- The detailed statistical significance results mentioned in the paper are shown in the significance_res.csv file.
- Other attempts to improve the classifier are also shown in the other_attempts.csv file.
Clone the repository by using the following command.
git clone https://github.com/Caiby0927/KBL.git
If you don't have git, please install git first using following commands.
$ sudo apt-get update $ sudo apt-get install git
We use python 3.8
$ sudo add-apt-repository ppa:fkrull/deadsnakes
$ sudo apt-get update
$ sudo apt-get install python3.8 python
$ sudo apt-get install python-pip
We have 5 dependencies below:
lightgbm >= 3.3.2
pandas >= 1.1.4
numpy >= 1.13.3
scipy >= 0.19.1
nltk >= 3.7
Step1: Download the bug reports from the bug tracking systems of Eclipse foundations The bug reports of Eclipse foundation could be downloaded from https://bugs.eclipse.org/
Step2: Obtain the preliminary keywords for bug reports After getting the bug report, you can use the code in the GA repository (also written by us) to get the preliminary keywords corresponding to each bug report.
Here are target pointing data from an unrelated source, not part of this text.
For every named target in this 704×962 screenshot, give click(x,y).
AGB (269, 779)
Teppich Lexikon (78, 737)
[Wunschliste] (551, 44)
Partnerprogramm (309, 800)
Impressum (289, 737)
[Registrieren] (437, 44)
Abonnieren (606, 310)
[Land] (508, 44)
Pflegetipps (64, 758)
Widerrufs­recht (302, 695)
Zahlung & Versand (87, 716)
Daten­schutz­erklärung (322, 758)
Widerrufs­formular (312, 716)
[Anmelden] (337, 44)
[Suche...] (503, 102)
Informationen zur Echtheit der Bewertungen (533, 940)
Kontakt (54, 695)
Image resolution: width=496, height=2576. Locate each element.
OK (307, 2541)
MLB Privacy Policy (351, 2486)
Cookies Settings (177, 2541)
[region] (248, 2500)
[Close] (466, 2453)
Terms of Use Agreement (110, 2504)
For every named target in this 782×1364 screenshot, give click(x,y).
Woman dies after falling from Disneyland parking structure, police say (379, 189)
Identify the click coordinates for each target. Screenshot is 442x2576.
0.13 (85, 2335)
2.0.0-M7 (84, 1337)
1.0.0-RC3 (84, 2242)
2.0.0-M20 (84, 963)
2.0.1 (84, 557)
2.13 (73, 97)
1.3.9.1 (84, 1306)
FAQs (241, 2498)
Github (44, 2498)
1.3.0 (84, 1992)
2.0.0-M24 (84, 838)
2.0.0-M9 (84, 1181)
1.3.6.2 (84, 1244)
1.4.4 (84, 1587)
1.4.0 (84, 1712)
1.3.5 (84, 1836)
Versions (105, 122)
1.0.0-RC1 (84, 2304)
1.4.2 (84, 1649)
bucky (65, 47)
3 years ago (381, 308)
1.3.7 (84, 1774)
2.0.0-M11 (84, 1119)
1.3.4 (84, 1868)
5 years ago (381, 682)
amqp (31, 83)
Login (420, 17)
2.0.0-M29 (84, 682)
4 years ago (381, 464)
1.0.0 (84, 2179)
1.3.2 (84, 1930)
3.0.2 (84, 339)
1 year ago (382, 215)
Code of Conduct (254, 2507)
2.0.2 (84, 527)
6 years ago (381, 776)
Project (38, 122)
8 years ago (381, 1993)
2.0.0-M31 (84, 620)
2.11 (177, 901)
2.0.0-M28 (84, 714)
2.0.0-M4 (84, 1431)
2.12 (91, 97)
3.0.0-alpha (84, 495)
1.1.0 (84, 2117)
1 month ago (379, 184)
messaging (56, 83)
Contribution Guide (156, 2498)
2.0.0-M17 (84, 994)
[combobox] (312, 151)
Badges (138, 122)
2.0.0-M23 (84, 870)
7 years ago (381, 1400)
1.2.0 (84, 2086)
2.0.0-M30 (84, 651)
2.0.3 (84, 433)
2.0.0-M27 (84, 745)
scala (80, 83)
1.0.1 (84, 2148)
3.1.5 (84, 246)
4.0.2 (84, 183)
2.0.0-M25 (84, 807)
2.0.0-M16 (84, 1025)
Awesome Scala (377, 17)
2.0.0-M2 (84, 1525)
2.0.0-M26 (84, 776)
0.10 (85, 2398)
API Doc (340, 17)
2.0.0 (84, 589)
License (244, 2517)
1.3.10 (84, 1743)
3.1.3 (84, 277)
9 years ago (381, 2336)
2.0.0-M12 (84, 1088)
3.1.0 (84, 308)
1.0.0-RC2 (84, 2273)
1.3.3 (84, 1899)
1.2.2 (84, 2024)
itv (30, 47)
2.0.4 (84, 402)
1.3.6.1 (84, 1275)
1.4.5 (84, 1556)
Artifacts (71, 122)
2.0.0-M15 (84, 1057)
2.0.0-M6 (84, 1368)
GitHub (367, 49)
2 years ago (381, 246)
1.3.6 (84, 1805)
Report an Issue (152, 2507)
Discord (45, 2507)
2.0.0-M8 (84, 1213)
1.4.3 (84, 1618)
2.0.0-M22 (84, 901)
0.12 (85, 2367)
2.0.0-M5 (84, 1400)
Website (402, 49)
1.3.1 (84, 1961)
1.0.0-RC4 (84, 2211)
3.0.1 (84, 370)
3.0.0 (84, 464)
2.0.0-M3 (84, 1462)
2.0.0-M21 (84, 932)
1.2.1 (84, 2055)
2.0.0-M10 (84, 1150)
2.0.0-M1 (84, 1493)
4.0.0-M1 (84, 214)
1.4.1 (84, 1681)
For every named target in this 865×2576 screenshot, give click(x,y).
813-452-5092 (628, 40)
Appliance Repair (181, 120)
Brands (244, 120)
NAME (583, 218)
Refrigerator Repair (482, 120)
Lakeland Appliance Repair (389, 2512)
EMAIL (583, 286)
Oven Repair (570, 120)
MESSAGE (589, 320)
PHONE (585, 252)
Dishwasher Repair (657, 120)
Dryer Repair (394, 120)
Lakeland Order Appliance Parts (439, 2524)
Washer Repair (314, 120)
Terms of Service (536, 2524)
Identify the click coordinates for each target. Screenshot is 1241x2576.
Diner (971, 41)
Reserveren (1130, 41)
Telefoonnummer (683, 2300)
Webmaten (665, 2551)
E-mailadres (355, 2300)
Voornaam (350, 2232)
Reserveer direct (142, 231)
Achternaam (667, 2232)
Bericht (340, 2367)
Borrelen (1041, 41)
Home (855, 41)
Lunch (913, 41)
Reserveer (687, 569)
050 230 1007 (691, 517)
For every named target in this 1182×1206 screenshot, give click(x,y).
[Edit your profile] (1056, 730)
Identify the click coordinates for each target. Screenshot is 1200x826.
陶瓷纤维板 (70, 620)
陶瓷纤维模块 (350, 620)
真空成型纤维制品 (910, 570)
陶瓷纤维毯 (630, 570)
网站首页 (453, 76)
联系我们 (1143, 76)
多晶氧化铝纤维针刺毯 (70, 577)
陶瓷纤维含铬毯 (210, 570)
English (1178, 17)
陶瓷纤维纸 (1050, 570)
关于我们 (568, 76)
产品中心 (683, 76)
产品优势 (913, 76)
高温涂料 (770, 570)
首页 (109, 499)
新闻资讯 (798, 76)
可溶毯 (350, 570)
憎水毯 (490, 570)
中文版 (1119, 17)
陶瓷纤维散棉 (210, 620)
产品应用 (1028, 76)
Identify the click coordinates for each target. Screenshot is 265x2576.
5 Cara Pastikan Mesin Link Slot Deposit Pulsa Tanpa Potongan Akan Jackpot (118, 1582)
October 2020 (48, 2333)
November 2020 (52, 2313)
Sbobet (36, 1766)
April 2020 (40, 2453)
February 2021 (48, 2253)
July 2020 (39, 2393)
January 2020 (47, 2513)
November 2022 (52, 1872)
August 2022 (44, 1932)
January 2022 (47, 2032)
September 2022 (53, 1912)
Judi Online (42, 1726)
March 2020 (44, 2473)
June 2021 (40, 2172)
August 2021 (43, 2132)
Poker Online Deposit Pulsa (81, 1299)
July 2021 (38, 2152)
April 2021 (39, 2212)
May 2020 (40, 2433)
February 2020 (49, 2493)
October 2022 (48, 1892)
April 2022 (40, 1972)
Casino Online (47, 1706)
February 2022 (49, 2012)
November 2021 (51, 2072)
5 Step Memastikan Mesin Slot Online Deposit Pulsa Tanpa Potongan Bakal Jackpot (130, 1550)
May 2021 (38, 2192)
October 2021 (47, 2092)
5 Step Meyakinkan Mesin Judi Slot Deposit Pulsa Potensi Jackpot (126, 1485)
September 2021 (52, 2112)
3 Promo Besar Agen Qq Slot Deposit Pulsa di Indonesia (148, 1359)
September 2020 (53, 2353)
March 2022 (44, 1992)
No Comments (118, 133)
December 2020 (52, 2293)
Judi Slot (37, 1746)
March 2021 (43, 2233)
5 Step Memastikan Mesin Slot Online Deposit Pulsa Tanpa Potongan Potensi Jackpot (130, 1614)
Step3: Refine the preliminary keywords With the preliminary keywords, we can use the keyword_refinement.java, which is also in the GA repository, to refine them. After refinement, we can get the golden keywords for each bug report.
Step4: Extract features for terms in the bug report To build the keywords classifier, we first need to extract features from each term in the bug report. We can use the scripts call bug_semantic.py, code_semantic.py and camel_case.py to extract all 61 features for the term.
Step5: Build the keywords classifier Before training the classifier, we need to label the terms which are used for training and testing. Here, we use the golden keywords to label each term. Then, we can use the script train.py to build the keywords classifier.
Step6: Predict keywords for new bug report After building the classifier, we can input the new bug report and use the trained classifier to predict the keywords of the bug report with the script call eval.py.